Ao longo da 15ª Conferência das Nações Unidas sobre Espécies Migratórias de Animais Silvestres (COP15), em Campo Grande, a Casa do Homem Pantaneiro sediou uma série de atividades gratuitas abertas ao público sob o nome Conexão sem Fronteiras.
As atividades, que seguiram o tema do encontro global, ocorreram no antigo prédio do Parque das Nações Indígenas, restaurado para ampliar os debates da conferência além da Zona Azul, destinada aos credenciados.
Iniciativas, exposições e atividades educativas despertaram interesse sobre os ciclos e caminhos das espécies migratórias nos biomas brasileiros. O estudante de agroecologia Luiz Henrique Kinikinau destacou a reflexão proporcionada sobre as aves migratórias que muitas vezes passam despercebidas.
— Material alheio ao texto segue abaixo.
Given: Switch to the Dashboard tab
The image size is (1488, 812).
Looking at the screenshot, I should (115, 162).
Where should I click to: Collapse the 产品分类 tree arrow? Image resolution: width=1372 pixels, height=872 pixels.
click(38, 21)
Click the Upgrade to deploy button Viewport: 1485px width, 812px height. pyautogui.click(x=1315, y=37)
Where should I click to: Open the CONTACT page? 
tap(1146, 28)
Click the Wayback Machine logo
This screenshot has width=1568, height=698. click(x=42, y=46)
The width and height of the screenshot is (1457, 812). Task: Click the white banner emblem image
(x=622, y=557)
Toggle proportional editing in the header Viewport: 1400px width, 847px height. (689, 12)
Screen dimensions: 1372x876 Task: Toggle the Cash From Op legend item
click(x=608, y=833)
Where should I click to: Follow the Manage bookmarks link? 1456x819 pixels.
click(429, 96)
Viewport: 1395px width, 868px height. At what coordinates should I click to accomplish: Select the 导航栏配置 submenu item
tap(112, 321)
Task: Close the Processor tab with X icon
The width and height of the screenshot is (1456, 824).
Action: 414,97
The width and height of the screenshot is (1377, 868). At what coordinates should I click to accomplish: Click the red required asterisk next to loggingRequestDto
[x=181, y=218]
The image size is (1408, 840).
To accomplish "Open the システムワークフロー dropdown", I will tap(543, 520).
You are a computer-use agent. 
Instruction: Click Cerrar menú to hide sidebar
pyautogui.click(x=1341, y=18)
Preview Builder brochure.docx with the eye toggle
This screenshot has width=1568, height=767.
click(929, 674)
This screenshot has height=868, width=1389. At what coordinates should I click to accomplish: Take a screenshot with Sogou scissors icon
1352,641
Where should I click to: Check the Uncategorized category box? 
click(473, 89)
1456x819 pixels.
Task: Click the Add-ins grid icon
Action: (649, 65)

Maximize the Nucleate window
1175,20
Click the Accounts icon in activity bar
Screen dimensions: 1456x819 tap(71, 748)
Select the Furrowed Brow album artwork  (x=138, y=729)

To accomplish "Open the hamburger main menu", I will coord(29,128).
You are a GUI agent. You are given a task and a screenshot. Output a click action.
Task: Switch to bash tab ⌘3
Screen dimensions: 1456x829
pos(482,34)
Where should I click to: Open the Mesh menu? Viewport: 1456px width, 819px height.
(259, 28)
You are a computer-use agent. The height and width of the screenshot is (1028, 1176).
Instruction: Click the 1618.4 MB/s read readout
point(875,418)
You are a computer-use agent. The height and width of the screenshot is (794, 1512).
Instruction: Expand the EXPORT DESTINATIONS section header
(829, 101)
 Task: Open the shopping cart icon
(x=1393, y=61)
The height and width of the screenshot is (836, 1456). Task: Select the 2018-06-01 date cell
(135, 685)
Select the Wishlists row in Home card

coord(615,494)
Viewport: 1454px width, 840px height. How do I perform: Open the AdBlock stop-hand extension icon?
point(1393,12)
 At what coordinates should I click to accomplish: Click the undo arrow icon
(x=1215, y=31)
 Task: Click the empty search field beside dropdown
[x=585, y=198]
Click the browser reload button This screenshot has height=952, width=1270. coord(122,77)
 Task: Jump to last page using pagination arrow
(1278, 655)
Adriana Suzuki, professora da rede municipal de Campo Grande, valorizou a recuperação do espaço para fins educativos. Embora já praticasse a observação de pássaros, ela não tinha conhecimento da conferência antes de Campo Grande ser escolhida como sede.
A secretária Nacional de Biodiversidade, Rita Mesquita, destacou o papel da Casa do Homem Pantaneiro como espaço de divulgação científica. Ela mencionou a satisfação com os resultados e a receptividade do público.
Rita Mesquita também ressaltou legados como o Bosque da COP15 e um edital de pesquisa para estudos sobre espécies e rotas migratórias, que será publicado pelo Ministério da Ciência, Tecnologia e Inovação.